29. November 2019
BGB § 888; BGB § 883

Gutgläubiger Erwerb einer Vormerkung; Mitwirkung des Grundbuchamts an einem gutgläubigen Erwerb

BGB §§ 883, 888
Gutgläubiger Erwerb einer Vormerkung; Mitwirkung des Grundbuchamts an einem gutgläubigen Erwerb

I. Sachverhalt
Im Grundbuch ist eine befreite Vorerbin als Eigentümerin des Grundbesitzes eingetragen. In Abteilung II ist ein entsprechender Nacherbenvermerk eingetragen. Der Notar beurkundete einen Grundstückskaufvertrag, bei dem die Vorerbin aufgrund einer General- und Vorsorgevollmacht durch einen Bevollmächtigten vertreten wurde.

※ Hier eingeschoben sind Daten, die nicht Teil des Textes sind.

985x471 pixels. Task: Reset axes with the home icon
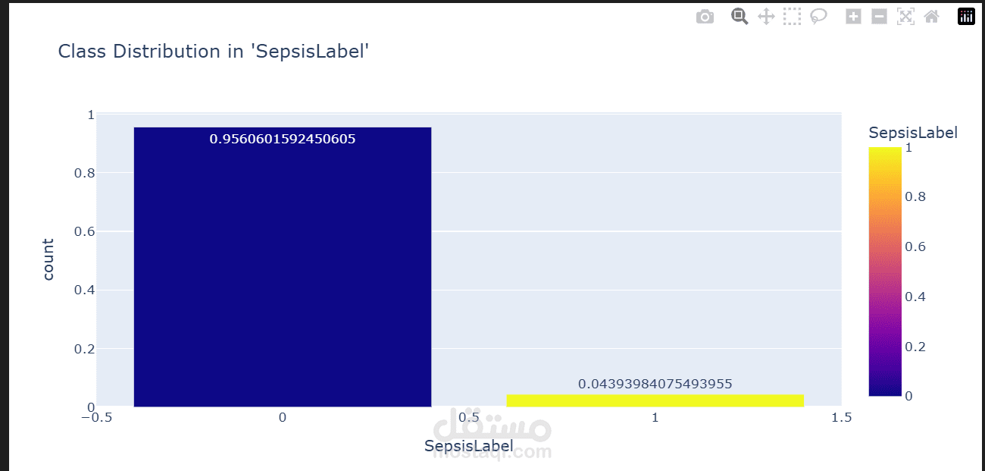pos(931,17)
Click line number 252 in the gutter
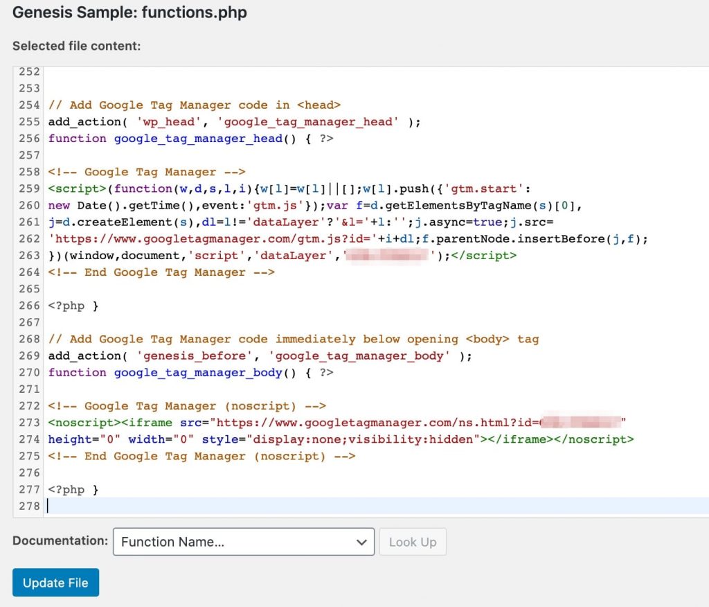 [x=29, y=71]
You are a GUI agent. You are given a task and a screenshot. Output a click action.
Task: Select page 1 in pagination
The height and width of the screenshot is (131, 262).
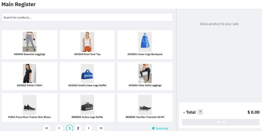tap(70, 128)
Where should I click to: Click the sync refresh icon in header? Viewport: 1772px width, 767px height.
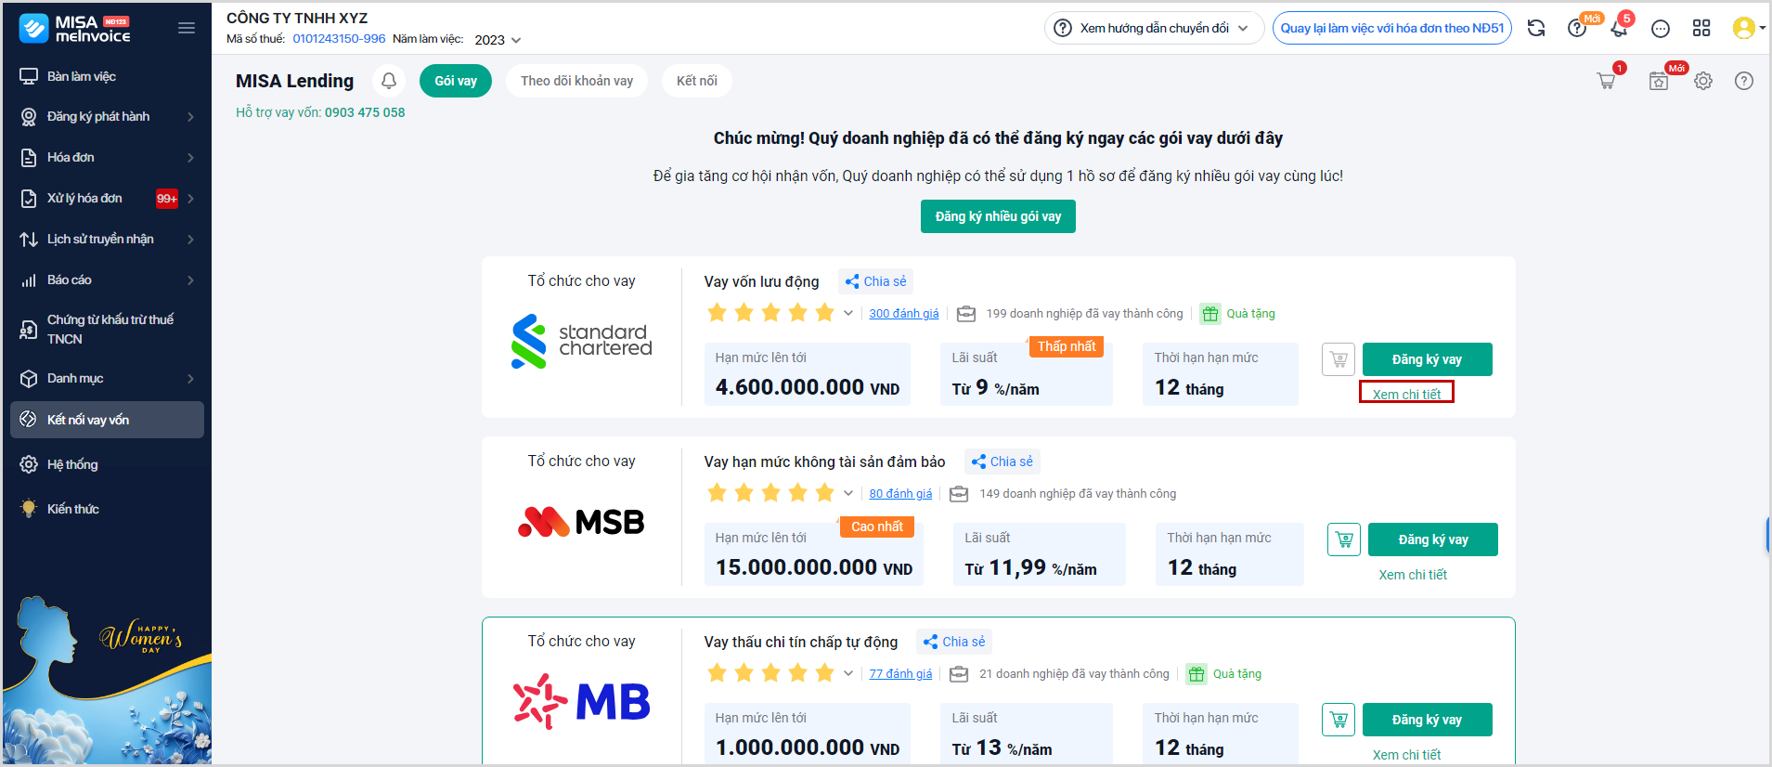pyautogui.click(x=1536, y=28)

Nach Beurkundung des Grundstückskaufvertrages wurde eine Vormerkung im Grundbuch eingetragen. Nachträglich stellte sich heraus, dass die Vorerbin bereits vor Beurkundung verstorben war. Hiervon hatten weder der Notar noch der Bevollmächtigte noch der Erwerber bei Beurkundung Kenntnis. Die Erben der Vorerbin und die Nacherben sind nicht personenidentisch.

II. Frage
Ist das Grundbuchamt verpflichtet, den nun gestellten Antrag auf Eigentumsumschreibung zu vollziehen, obwohl das Grundbuchamt inzwischen davon erfahren hat, dass die Vorerbin bereits zum Zeitpunkt des Vertragsschlusses verstorben war?

III. Zur Rechtslage
Die eingetragene Vorerbin war zum Zeitpunkt der Beurkundung nicht mehr Eigentümerin, da sie bereits verstorben war. Das Eigentum ging mit dem Tod der Vorerbin auf die Nacherben gem. § 1922 BGB über. Der Nacherbe beerbt jedoch nicht den Vorerben, sondern ist Erbe des ursprünglichen Erblassers, sodass der im Namen der Vorerbin geschlossene Kaufvertrag die Nacherben nicht binden kann. Das Grundbuch war demnach in Abteilung I bzgl. der Eigentümerposition zum Zeitpunkt des Abschlusses des Kaufvertrags und der Bewilligung der Vormerkung unrichtig. Es fragt sich daher, ob aufgrund der Eintragung der Vorerbin als Eigentümerin ein gutgläubiger Erwerb des Eigentums durch den Käufer in Betracht kommt.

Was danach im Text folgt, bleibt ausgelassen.